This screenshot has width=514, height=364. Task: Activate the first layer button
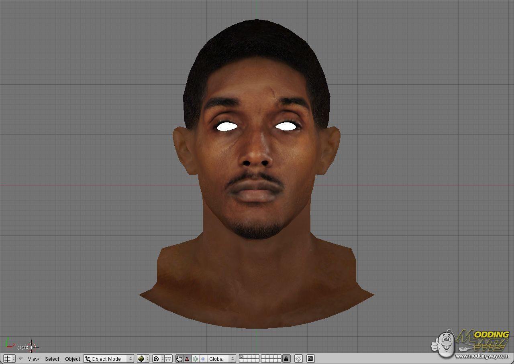pos(242,357)
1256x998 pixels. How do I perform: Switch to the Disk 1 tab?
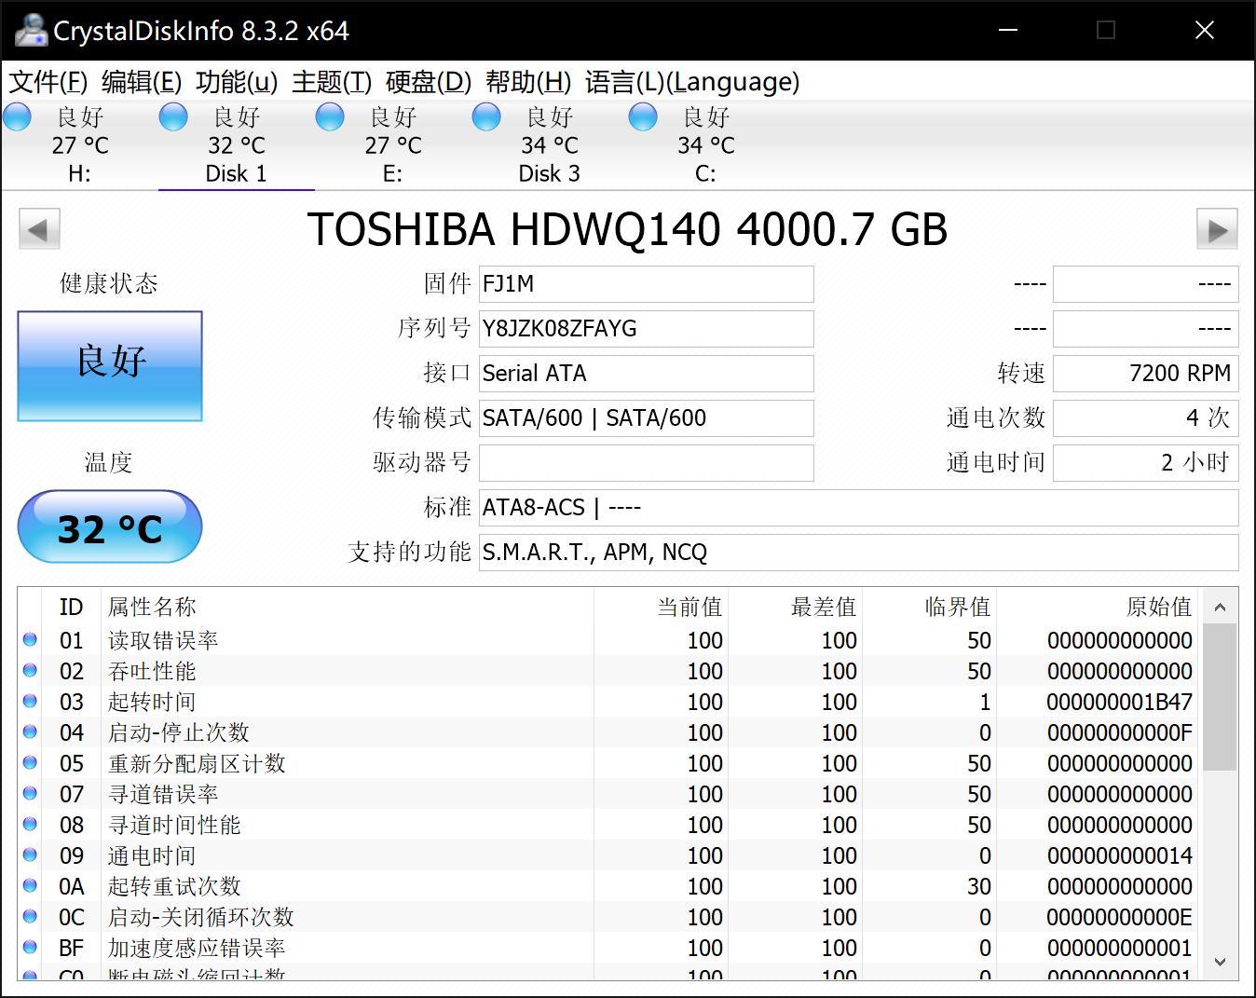[236, 173]
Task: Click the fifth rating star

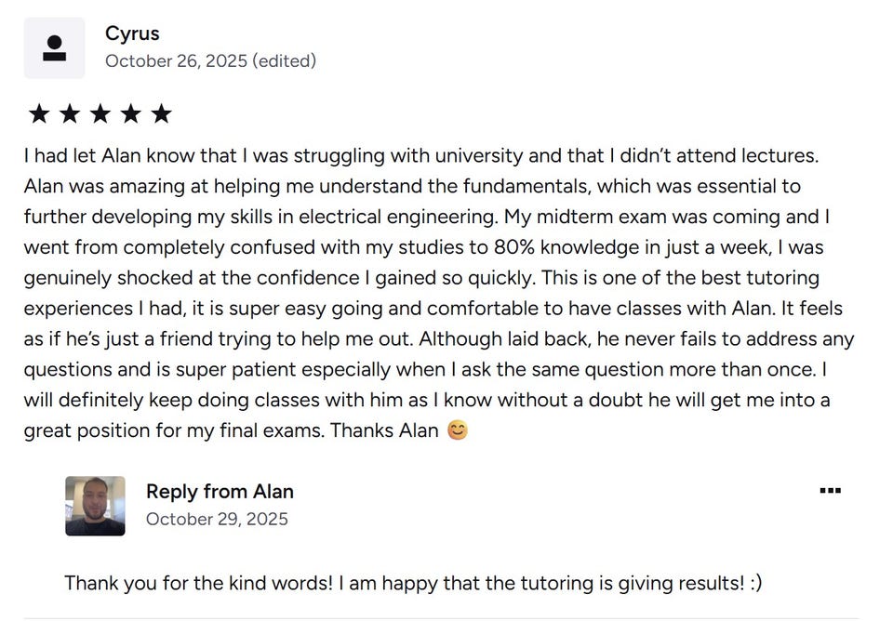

————

Exercise: With the pictures excluded, restate the material exactly as it stands.

Task answer:
This screenshot has width=514, height=364. Task: Activate the first layer button
pos(242,357)
1256x998 pixels. How do I perform: Switch to the Disk 1 tab?
[236, 173]
Task: Click the fifth rating star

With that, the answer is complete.